RECORD EXTRACTS »
--- START ---

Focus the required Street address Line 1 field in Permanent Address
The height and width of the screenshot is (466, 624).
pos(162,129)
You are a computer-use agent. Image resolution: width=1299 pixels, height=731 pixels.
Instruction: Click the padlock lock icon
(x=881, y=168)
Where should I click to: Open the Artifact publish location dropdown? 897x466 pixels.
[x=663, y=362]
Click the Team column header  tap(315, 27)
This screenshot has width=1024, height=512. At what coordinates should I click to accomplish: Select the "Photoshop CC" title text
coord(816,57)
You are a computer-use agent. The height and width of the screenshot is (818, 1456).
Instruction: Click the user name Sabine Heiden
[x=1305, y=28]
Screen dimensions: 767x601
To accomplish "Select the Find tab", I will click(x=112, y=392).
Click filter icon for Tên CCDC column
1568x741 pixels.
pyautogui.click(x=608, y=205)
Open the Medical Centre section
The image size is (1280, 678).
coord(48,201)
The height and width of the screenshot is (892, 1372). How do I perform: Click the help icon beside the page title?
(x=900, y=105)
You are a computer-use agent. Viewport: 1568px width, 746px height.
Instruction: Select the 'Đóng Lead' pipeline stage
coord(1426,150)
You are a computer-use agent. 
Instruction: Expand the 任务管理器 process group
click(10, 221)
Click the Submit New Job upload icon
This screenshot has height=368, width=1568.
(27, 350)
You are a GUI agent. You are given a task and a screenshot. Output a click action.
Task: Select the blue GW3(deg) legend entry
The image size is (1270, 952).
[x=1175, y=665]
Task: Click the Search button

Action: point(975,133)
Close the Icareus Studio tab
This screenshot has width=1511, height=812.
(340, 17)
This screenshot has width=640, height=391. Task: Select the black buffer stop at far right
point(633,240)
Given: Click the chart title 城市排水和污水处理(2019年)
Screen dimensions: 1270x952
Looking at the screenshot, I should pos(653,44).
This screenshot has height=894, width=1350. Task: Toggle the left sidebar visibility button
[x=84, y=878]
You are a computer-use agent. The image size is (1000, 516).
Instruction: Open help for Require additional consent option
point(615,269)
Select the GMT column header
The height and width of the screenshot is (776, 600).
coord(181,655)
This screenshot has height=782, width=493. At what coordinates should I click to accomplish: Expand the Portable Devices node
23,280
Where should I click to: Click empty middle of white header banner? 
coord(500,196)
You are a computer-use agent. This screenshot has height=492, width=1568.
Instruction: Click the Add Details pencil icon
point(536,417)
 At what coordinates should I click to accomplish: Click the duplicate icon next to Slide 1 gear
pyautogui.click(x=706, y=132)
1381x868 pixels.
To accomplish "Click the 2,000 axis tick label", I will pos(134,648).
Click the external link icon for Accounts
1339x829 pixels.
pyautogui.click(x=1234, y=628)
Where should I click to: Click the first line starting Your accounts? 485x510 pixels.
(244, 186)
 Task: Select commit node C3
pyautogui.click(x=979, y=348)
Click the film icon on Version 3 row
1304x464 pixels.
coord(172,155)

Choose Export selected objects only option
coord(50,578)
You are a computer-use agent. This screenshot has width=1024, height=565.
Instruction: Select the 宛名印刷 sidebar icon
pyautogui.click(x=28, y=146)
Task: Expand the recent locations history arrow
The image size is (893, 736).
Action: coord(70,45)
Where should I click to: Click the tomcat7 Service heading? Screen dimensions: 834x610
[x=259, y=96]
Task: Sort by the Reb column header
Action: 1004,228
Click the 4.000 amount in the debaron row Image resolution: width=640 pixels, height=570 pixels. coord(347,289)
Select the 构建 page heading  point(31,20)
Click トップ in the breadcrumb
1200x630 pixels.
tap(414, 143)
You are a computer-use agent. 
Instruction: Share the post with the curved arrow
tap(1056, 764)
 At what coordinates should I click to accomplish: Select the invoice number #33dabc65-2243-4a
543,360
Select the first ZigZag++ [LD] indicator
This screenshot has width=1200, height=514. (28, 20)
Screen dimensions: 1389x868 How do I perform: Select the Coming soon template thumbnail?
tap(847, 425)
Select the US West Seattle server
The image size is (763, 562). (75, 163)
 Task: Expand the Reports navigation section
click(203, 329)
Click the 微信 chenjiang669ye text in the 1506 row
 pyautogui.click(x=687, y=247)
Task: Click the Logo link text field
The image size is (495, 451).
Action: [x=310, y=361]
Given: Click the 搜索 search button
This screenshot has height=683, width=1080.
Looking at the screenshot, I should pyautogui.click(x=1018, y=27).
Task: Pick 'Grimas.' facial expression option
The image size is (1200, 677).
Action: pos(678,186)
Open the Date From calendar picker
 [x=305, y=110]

--- END ---

ASSIGNED TASK »
Here the output must be the lines above from the line with "Screen dimensions: 767x601" to the line with "Task: Select the blue GW3(deg) legend entry", both included, duplicated word for word and nothing else.

EXERCISE SOLUTION »
Screen dimensions: 767x601
To accomplish "Select the Find tab", I will click(x=112, y=392).
Click filter icon for Tên CCDC column
1568x741 pixels.
pyautogui.click(x=608, y=205)
Open the Medical Centre section
The image size is (1280, 678).
coord(48,201)
The height and width of the screenshot is (892, 1372). How do I perform: Click the help icon beside the page title?
(x=900, y=105)
You are a computer-use agent. Viewport: 1568px width, 746px height.
Instruction: Select the 'Đóng Lead' pipeline stage
coord(1426,150)
You are a computer-use agent. 
Instruction: Expand the 任务管理器 process group
click(10, 221)
Click the Submit New Job upload icon
This screenshot has height=368, width=1568.
(27, 350)
You are a GUI agent. You are given a task and a screenshot. Output a click action.
Task: Select the blue GW3(deg) legend entry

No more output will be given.